Rudolph Technologies (RTEC) once again topped Wall Street’s expectations, which caused analysts to raise estimates that are now approaching pre-recession levels.
Rudolph Tech makes tools for semiconductor makers for defect inspection, process control metrology and data analysis. The company is based in the U.S. but operates worldwide.
EPS Doubles Estimate
On Aug 2 Rudolph Tech reported quarterly results that showed a 19% sequential increase in revenue, to $48.3 million. Combined with improving margins, this lead to earnings per share of 23 cents, more than twice the 11 cents that was expected.
Comments from the CEO surrounded the successful business implementations that have allowed them to avoid the volatility of the semiconductor industry and should lead to a 6-10% revenue boost next quarter.
Analysts liked the results and the commentary from the company and immediately and drastically raised earnings estimates.
The Zacks Consensus Estimate for this year jumped 31 cents, to 80 cents. Next year’s forecasts rose 21 cents to $1.08. In 2009 Rudolph Tech posted a 56 cent loss. Even with the aggressive expectations, the company has topped estimates in each quarter for the past 2 years.

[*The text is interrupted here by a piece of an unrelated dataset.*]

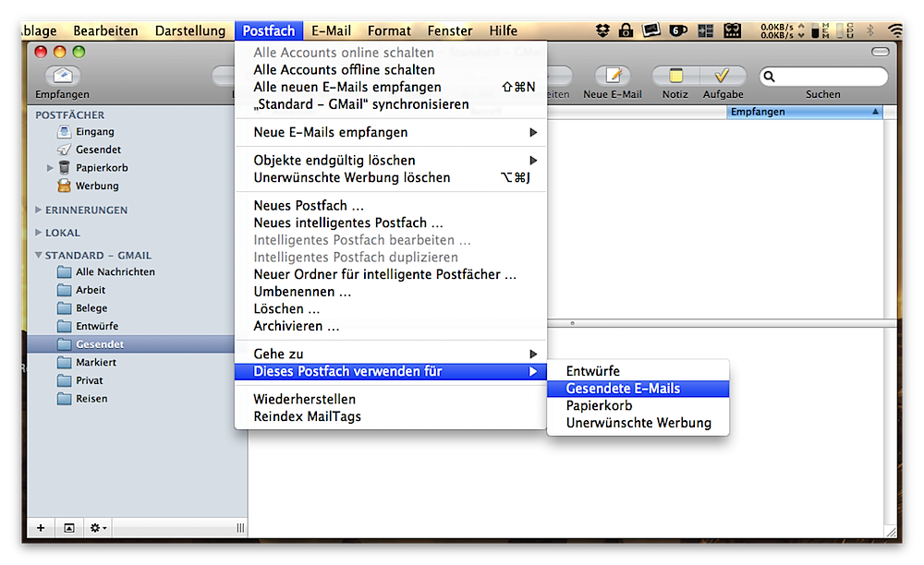This screenshot has width=924, height=565.
Task: Open the Eingang inbox mailbox
Action: (x=94, y=132)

Earlier this week Rudolph Tech announced that they acquired some assets from MKS Instruments. The purchase included intellectual property, unspecified assets and 35 employees to join the Data Analysts and Review Business Unit.
Expectations for Rudolph Tech have bounce back sharply and are nearing pre-recession levels. The sharp year-over-year increases also leaves shares trading at great valuations. RTEC has a forward P/E under 11 times and a PEG ratio of 0.4.